# Math Help - Changin Root Forms

1. ## Changin Root Forms

Hi

How would you change the following root into the second expression. I am completely lost.

$\sqrt[5]{33}$ into $2(1+\frac{1}{32})^\frac{1}{5}$

I am kind of cheating by saying $\sqrt[5]{33} = 2.0.12346617$
and working back from that, but I am sure there is a better way.

Any help much appreciated!

Thanks!

2. Originally Posted by romjke
Hi

How would you change the following root into the second expression. I am completely lost.

$\sqrt[5]{33}$ into $2(1+\frac{1}{32})^\frac{1}{5}$

I am kind of cheating by saying $\sqrt[5]{33} = 2.924$
and working back from that, but I am sure there is a better way.

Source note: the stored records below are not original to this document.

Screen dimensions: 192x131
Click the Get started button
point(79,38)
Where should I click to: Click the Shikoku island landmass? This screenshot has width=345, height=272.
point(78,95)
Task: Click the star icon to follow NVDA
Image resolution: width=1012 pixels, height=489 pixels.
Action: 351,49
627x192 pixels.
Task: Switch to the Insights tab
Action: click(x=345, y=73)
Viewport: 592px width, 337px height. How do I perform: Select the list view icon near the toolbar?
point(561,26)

Any help much appreciated!

Thanks!
hi

$\sqrt[5]{32+1}$

$\sqrt[5]{32(1+\frac{1}{32})}$

$\sqrt[5]{32}\cdot (1+\frac{1}{32})^{\frac{1}{5}}$

and $\sqrt[5]{32}=2$

3. hmmm

I actually want to change the original form into the second I had listed.

This doesnt do that.

4. Originally Posted by romjke
hmmm

I actually want to change the original form into the second I had listed.

This doesnt do that.
what i did is from $\sqrt[5]{33}$ to $2(1+\frac{1}{32})^\frac{1}{5}$ ,

is this what you want ?

5. hmmm

I actually want to change the original form into the second I had listed.

This doesnt do that.
I don't want to start yet another conflict but "Any help much appreciated", right ?

However, the fact that $\sqrt[b]{a} = a^{\frac{1}{b}}$ will probably help you.

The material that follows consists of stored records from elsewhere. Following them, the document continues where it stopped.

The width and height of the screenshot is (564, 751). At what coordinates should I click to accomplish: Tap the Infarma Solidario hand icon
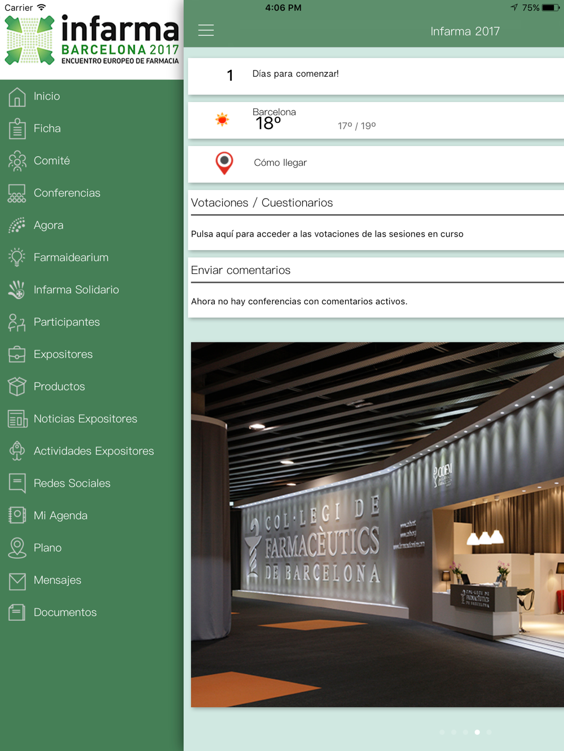pyautogui.click(x=17, y=290)
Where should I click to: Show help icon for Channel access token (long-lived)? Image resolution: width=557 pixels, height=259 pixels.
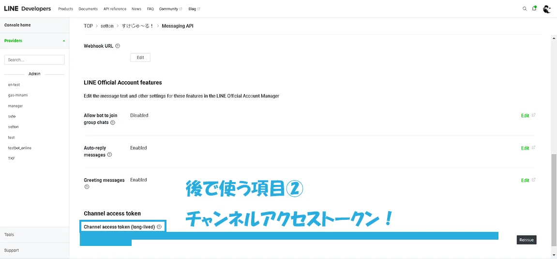(159, 227)
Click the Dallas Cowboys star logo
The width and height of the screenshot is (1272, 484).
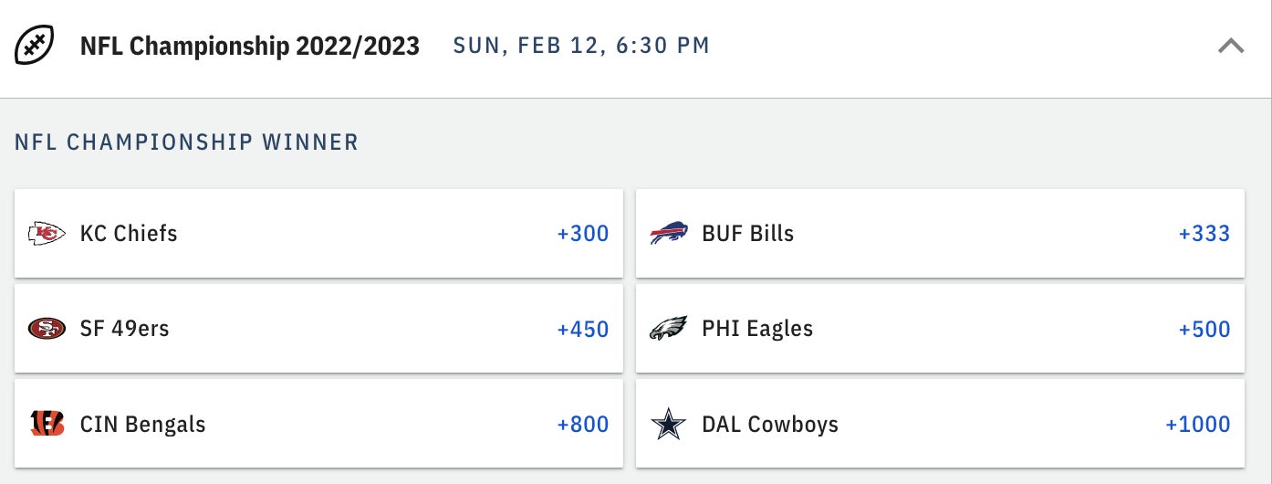click(x=669, y=424)
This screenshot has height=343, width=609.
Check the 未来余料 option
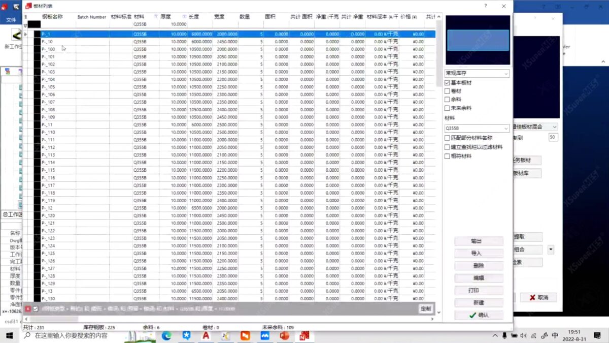(x=447, y=108)
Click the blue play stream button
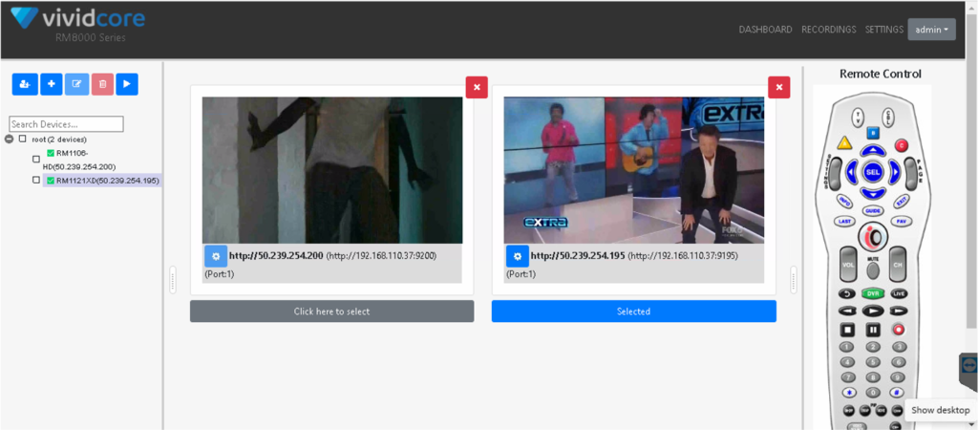Screen dimensions: 978x430 127,84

what i did is from $\sqrt[5]{33}$ to $2(1+\frac{1}{32})^\frac{1}{5}$ ,

is this what you want ?

Yes, sorry. My mistake. I see now what you did. Thank you.

But could you explain how you would choose the first step to split it into 32+1.

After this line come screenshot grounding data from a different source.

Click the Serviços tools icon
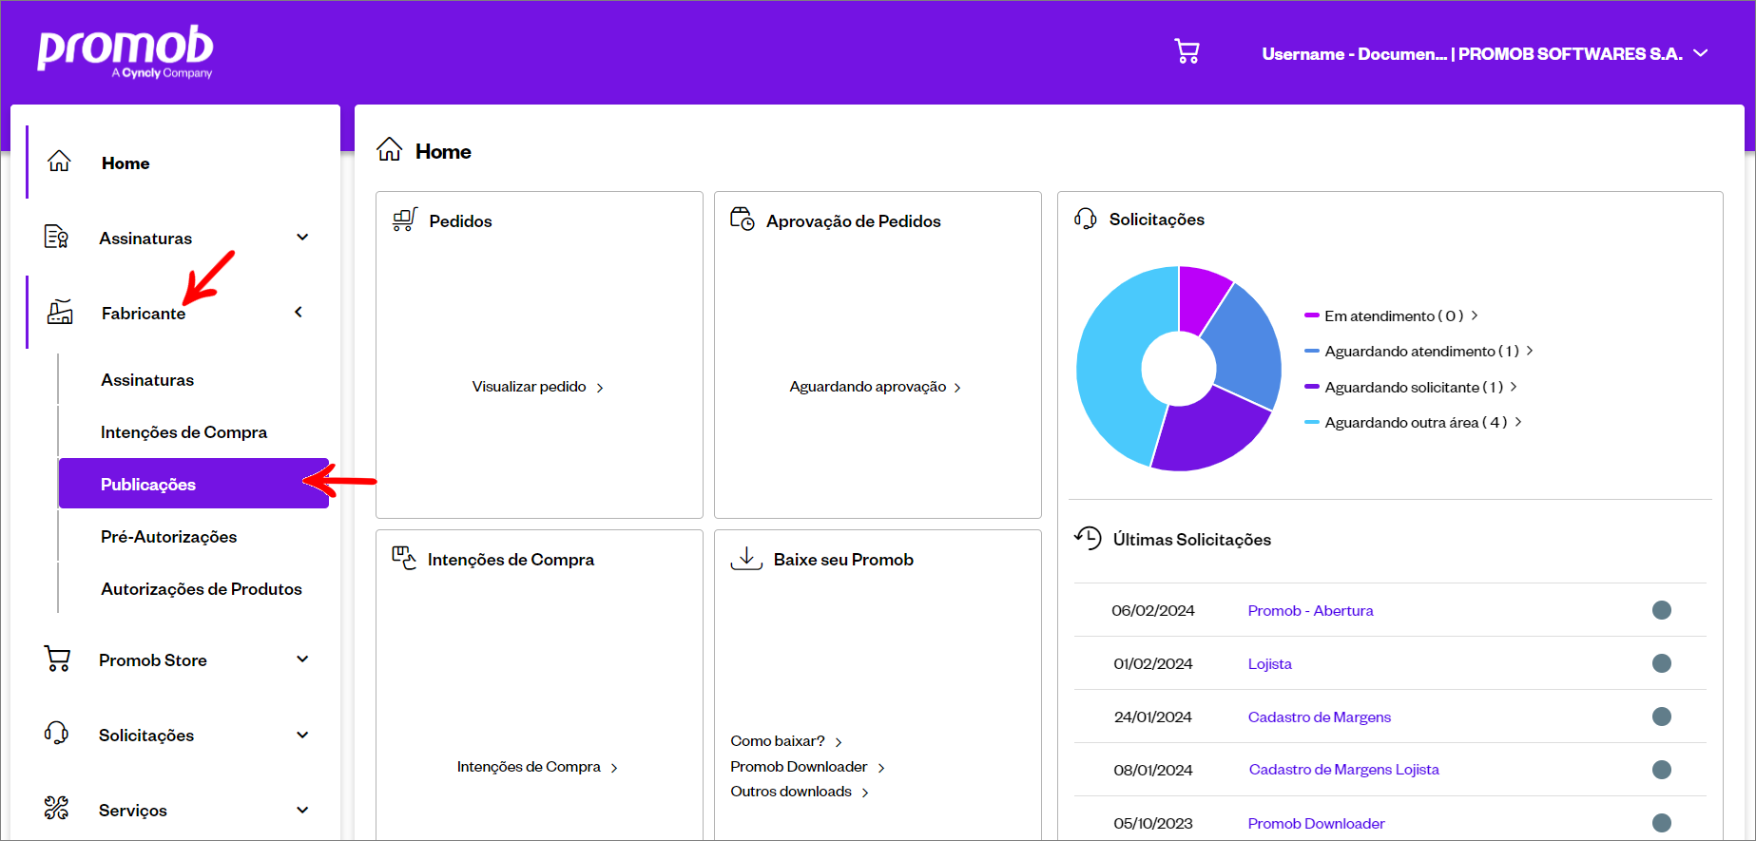 coord(56,809)
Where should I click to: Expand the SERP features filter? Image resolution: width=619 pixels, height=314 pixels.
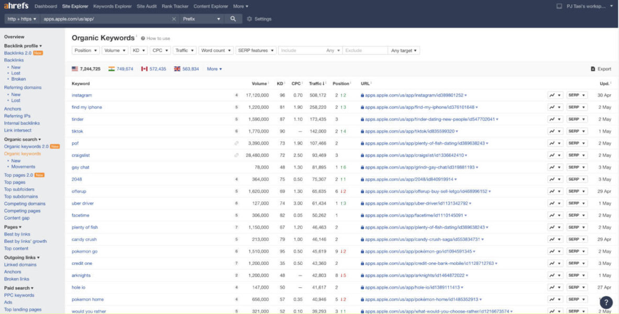click(256, 51)
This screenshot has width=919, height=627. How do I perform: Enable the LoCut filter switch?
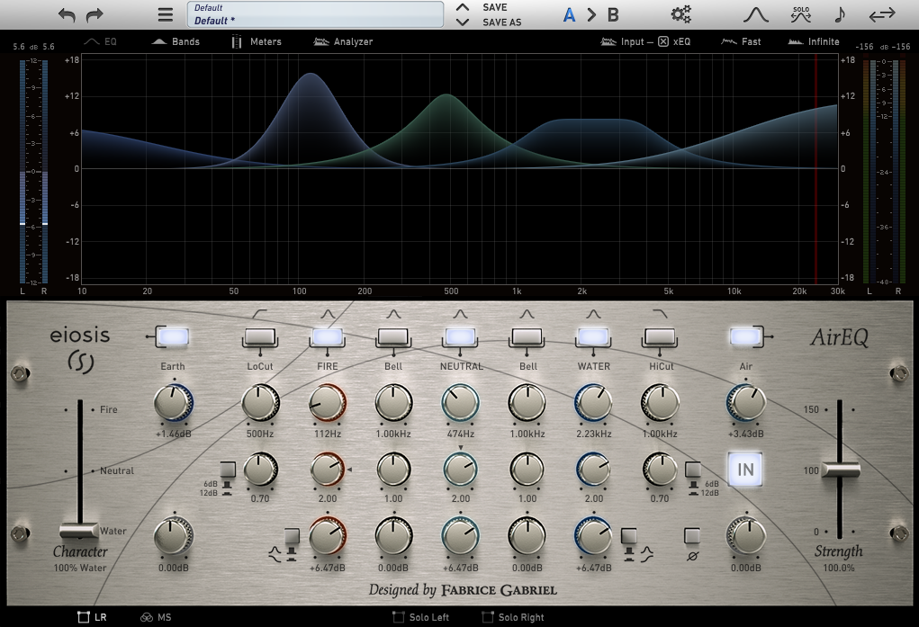(x=259, y=336)
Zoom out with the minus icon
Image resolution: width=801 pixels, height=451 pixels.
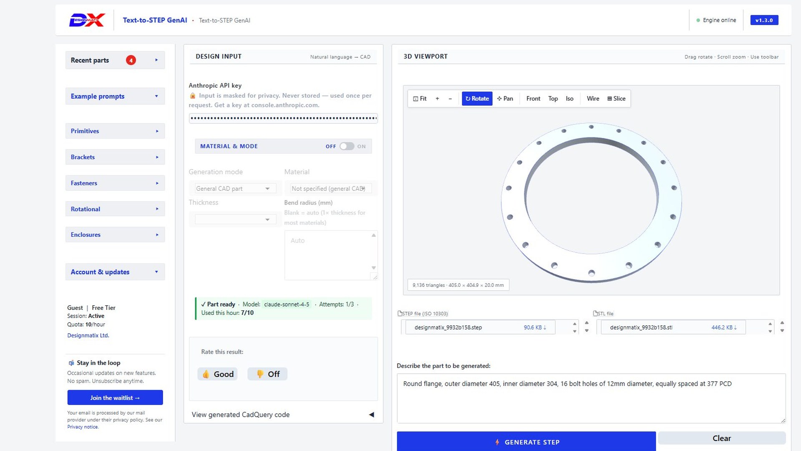(x=450, y=99)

For example, what would be your first step in converting $\sqrt[3]{25}$ into a similar format?

7. $\sqrt[3]{25}$

$25^{\frac{1}{3}}$

$(27 - 2)^{\frac{1}{3}}$

$\left (27 \left ( 1 - \frac{2}{27} \right ) \right )^{\frac{1}{3}}$

$3 \left ( 1 - \frac{2}{27} \right )^{\frac{1}{3}}$

Is this what you want as a format ? If yes, then I chose 27 because it is the nearest number to 25 that is a perfect cube (that has an integer as its cubic root, because we are considering the cubic root here). In the previous question, mathaddict chose 32 because it is the nearest number to 33 that has an integer as its fifth root. Do you get the idea ?

8. Yes this makes sense now

thanks